Piccadilly Circus lights turned off for site renovations
Interactive The Piccadilly Circus lights have been switched off
After the switch off
Before the switch off
The iconic billboard lights at Piccadilly Circus have been switched off for renovations and will stay off until autumn.
The billboard, which has displayed electrical advertisements for more than a century, went dark at 08:30 GMT for work to take place.
It is the first time since World War Two the lights have gone off, except for power cuts and special events.
A temporary advertising banner will replace the lights.
A permanent single screen will be unveiled in autumn to replace the current six screens.
As well as being an advertising board, it will be able to provide live video streaming and give updates about events such as the weather and sports results.
Ros Morgan, chief executive of the Heart of London business alliance, said the new screen would "bring visitors an enhanced entertainment experience".
About 100 million people are estimated to pass through Piccadilly Circus each year.

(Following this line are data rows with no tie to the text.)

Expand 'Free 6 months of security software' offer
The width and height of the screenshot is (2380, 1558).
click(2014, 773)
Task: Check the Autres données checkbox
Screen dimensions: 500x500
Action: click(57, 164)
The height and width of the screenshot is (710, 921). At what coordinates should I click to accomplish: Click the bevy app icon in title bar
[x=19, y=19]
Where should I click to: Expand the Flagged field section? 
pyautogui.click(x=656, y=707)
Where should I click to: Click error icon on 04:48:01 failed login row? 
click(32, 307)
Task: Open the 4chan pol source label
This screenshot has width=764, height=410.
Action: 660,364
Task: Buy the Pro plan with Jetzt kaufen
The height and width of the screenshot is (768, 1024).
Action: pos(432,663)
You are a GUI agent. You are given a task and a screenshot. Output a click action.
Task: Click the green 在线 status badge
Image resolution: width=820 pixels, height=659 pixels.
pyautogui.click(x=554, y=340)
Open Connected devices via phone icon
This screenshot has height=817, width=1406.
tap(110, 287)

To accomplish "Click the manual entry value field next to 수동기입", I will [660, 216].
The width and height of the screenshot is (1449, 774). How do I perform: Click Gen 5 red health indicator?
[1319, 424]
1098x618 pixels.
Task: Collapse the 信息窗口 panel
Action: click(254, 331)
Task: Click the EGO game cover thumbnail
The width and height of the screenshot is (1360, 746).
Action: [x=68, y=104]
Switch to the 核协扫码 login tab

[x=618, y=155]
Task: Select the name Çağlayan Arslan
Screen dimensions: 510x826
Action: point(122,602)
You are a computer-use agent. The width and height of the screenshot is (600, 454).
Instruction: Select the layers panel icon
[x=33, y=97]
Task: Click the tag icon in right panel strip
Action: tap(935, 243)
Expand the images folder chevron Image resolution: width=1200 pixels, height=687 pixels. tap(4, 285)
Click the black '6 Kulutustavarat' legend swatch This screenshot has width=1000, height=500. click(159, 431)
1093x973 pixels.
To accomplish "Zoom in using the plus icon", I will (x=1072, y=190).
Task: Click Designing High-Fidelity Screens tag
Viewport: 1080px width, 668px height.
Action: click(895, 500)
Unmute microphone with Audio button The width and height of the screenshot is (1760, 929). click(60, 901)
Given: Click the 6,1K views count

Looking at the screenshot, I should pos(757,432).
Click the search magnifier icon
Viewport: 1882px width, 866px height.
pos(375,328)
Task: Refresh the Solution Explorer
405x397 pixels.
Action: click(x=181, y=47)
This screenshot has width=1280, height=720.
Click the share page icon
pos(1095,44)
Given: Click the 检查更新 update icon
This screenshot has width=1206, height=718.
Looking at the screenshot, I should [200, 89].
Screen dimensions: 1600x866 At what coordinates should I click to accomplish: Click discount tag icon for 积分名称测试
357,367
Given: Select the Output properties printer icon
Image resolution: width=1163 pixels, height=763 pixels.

The lights have previously gone out in 1939 to comply with World War Two blackouts. They were not switched back on until 1949.
Since then, they have only been turned off as a mark of respect, including during the funerals of Winston Churchill and Princess Diana, and in support of environmental campaigns.
The occasional power cut and the imposed three-day week in the 1970s have also plunged Piccadilly Circus into darkness.
The new display, which will be the same size as the current space, will be shared by six advertisers.
Coca-Cola has been advertising in Piccadilly Circus since 1954 and will continue its residency, while Samsung will also have a spot.
Vasiliki Arvaniti, portfolio manager at Land Securities, said the new screen would offer brands "pioneering new ways to connect" with people.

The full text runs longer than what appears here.